Problem requirements
Produce the records below again, word for word, but stop after the line that contains "#Върховен административен съд (561, 1538)".

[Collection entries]
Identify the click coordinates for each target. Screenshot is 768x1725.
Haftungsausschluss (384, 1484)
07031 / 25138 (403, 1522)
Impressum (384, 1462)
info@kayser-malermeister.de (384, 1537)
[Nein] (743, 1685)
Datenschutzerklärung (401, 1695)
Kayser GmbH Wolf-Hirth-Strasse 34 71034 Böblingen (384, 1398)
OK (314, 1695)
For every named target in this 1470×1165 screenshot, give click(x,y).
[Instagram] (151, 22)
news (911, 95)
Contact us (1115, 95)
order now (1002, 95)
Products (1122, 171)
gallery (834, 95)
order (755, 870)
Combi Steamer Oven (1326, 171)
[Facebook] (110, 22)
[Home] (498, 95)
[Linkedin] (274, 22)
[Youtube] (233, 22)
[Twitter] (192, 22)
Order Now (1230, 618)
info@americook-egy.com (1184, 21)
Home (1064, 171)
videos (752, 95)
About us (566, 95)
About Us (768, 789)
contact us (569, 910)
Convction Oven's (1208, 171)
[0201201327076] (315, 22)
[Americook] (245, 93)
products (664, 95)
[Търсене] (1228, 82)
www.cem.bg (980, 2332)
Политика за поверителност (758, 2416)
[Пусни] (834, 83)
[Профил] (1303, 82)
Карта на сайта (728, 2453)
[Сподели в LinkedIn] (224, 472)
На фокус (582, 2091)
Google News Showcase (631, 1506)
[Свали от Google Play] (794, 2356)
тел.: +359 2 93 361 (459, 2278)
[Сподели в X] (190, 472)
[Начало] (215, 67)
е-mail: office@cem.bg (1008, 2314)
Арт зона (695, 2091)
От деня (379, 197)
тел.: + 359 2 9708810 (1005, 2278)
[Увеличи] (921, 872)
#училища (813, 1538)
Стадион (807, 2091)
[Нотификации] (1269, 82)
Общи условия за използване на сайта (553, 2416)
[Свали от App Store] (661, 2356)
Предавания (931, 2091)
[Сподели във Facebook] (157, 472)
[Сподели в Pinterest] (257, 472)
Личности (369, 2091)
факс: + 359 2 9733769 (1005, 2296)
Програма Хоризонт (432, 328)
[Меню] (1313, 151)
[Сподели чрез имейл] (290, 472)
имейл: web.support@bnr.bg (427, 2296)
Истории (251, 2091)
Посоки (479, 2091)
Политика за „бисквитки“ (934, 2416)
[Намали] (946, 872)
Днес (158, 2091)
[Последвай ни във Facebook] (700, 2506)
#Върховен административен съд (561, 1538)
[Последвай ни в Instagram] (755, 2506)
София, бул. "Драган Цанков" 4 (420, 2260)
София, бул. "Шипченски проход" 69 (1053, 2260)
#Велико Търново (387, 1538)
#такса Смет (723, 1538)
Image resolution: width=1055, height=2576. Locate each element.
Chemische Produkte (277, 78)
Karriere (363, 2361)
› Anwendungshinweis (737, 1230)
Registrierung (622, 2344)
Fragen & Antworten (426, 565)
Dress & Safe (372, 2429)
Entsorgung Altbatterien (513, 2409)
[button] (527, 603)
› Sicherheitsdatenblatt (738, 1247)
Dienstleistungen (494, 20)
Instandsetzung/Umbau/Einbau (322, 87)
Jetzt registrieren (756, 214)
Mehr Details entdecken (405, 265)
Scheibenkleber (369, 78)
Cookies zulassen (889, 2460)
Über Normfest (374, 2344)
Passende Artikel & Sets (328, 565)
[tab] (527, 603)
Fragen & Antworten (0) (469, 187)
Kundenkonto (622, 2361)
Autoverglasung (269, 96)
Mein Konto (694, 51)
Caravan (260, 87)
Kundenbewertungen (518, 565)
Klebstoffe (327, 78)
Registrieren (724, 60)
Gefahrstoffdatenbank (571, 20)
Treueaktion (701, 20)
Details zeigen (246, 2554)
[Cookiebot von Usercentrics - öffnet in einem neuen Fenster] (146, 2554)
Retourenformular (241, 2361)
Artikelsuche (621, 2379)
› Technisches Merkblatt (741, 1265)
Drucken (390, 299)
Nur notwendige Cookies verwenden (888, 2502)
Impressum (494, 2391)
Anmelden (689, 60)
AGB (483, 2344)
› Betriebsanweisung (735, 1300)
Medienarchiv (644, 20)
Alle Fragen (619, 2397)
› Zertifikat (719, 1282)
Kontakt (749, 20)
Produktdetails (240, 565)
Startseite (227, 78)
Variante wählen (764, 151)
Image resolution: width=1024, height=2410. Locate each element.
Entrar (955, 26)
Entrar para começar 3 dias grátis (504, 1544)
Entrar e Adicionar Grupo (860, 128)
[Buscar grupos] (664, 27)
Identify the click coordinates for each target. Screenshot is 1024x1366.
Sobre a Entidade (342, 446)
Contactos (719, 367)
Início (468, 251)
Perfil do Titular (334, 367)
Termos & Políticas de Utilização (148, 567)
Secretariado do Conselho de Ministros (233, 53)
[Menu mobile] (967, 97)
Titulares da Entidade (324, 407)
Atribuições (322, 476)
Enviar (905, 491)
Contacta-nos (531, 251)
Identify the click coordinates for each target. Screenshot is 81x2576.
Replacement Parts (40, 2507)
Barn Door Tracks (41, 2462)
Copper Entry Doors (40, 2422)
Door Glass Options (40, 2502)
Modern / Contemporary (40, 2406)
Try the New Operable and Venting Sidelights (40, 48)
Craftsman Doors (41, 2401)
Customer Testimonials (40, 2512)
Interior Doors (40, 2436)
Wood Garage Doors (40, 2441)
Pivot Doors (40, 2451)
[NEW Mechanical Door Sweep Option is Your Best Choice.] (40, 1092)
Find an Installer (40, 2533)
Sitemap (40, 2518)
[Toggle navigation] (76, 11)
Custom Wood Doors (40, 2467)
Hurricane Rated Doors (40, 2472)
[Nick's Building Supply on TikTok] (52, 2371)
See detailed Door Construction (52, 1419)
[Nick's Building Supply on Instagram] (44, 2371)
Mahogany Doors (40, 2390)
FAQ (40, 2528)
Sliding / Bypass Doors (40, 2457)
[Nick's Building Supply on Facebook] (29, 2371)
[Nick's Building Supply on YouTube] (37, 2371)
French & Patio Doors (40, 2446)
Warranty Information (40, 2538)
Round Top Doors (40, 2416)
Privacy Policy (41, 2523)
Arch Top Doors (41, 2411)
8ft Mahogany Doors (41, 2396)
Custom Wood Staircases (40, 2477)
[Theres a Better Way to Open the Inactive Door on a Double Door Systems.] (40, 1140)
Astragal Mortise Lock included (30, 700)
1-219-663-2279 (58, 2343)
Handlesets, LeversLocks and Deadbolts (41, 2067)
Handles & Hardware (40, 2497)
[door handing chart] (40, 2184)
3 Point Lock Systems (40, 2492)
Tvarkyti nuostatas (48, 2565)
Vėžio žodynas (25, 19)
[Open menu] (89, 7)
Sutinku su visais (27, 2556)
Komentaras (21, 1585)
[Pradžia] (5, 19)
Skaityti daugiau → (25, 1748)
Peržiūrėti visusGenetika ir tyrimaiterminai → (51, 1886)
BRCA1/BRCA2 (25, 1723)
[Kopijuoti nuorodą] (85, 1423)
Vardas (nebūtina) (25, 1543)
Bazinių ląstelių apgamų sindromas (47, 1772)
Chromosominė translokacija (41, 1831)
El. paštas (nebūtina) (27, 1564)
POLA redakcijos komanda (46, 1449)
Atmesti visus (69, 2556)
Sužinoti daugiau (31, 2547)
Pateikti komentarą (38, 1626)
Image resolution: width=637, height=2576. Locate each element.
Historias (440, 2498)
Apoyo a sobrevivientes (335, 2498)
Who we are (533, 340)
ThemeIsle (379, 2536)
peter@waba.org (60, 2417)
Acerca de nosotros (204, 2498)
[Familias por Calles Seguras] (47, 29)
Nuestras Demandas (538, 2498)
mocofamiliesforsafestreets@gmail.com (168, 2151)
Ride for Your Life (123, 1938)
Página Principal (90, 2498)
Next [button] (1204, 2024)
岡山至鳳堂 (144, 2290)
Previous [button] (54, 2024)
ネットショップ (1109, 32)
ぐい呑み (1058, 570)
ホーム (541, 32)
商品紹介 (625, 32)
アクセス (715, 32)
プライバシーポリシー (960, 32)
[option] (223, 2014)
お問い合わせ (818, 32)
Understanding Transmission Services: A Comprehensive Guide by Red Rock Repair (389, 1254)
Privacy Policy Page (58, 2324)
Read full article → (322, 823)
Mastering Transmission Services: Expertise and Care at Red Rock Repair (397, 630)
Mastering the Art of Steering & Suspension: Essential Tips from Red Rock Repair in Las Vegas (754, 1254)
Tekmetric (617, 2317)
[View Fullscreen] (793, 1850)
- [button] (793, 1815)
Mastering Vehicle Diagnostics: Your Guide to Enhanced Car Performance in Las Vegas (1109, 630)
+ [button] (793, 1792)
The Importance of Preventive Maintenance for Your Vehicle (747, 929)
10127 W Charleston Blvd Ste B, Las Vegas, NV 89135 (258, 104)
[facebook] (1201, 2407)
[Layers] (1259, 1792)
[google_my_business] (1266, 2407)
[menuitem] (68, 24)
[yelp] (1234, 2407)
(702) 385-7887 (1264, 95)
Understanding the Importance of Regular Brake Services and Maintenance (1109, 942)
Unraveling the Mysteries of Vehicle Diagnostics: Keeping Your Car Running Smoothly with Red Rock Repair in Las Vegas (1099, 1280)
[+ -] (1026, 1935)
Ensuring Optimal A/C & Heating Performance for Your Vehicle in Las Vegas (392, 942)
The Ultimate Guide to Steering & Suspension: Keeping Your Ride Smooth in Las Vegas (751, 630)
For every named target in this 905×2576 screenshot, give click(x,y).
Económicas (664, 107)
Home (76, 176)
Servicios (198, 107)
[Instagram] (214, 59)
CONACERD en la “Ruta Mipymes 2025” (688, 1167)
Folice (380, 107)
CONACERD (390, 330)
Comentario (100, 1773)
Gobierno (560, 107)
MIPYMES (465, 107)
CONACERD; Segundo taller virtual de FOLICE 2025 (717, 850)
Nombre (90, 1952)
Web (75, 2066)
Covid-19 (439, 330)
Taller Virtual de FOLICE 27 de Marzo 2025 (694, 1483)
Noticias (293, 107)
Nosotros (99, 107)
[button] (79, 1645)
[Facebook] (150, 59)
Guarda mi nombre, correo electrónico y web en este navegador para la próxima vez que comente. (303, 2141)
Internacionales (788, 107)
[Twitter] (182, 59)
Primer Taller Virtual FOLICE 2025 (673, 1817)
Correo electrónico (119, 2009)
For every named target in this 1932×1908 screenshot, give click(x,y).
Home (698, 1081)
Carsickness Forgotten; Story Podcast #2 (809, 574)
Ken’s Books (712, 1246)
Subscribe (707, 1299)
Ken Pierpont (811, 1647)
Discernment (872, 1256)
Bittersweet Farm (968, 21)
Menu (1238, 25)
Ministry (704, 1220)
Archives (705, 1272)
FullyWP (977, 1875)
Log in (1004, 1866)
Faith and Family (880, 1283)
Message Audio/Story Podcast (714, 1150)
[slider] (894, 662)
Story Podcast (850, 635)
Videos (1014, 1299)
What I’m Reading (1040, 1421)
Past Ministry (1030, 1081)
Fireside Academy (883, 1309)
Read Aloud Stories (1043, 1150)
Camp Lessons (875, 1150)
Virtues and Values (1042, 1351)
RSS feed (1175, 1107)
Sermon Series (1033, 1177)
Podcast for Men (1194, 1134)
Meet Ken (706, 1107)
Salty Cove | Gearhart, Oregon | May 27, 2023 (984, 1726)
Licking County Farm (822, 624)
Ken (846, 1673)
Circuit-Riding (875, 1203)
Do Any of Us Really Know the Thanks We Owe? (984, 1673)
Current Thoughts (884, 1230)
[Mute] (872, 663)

Response area
Identify the click coordinates for each target. Screenshot is 768x1725.
Haftungsausschluss (384, 1484)
07031 / 25138 (403, 1522)
Impressum (384, 1462)
info@kayser-malermeister.de (384, 1537)
[Nein] (743, 1685)
Datenschutzerklärung (401, 1695)
Kayser GmbH Wolf-Hirth-Strasse 34 71034 Böblingen (384, 1398)
OK (314, 1695)
For every named target in this 1470×1165 screenshot, give click(x,y).
[Instagram] (151, 22)
news (911, 95)
Contact us (1115, 95)
order now (1002, 95)
Products (1122, 171)
gallery (834, 95)
order (755, 870)
Combi Steamer Oven (1326, 171)
[Facebook] (110, 22)
[Home] (498, 95)
[Linkedin] (274, 22)
[Youtube] (233, 22)
[Twitter] (192, 22)
Order Now (1230, 618)
info@americook-egy.com (1184, 21)
Home (1064, 171)
videos (752, 95)
About us (566, 95)
About Us (768, 789)
contact us (569, 910)
Convction Oven's (1208, 171)
[0201201327076] (315, 22)
[Americook] (245, 93)
products (664, 95)
[Търсене] (1228, 82)
www.cem.bg (980, 2332)
Политика за поверителност (758, 2416)
[Пусни] (834, 83)
[Профил] (1303, 82)
Карта на сайта (728, 2453)
[Сподели в LinkedIn] (224, 472)
На фокус (582, 2091)
Google News Showcase (631, 1506)
[Свали от Google Play] (794, 2356)
тел.: +359 2 93 361 (459, 2278)
[Сподели в X] (190, 472)
[Начало] (215, 67)
е-mail: office@cem.bg (1008, 2314)
Арт зона (695, 2091)
От деня (379, 197)
тел.: + 359 2 9708810 (1005, 2278)
[Увеличи] (921, 872)
#училища (813, 1538)
Стадион (807, 2091)
[Нотификации] (1269, 82)
Общи условия за използване на сайта (553, 2416)
[Свали от App Store] (661, 2356)
Предавания (931, 2091)
[Сподели във Facebook] (157, 472)
[Сподели в Pinterest] (257, 472)
Личности (369, 2091)
факс: + 359 2 9733769 (1005, 2296)
Програма Хоризонт (432, 328)
[Меню] (1313, 151)
[Сподели чрез имейл] (290, 472)
имейл: web.support@bnr.bg (427, 2296)
Истории (251, 2091)
Посоки (479, 2091)
Политика за „бисквитки“ (934, 2416)
[Намали] (946, 872)
Днес (158, 2091)
[Последвай ни във Facebook] (700, 2506)
#Върховен административен съд (561, 1538)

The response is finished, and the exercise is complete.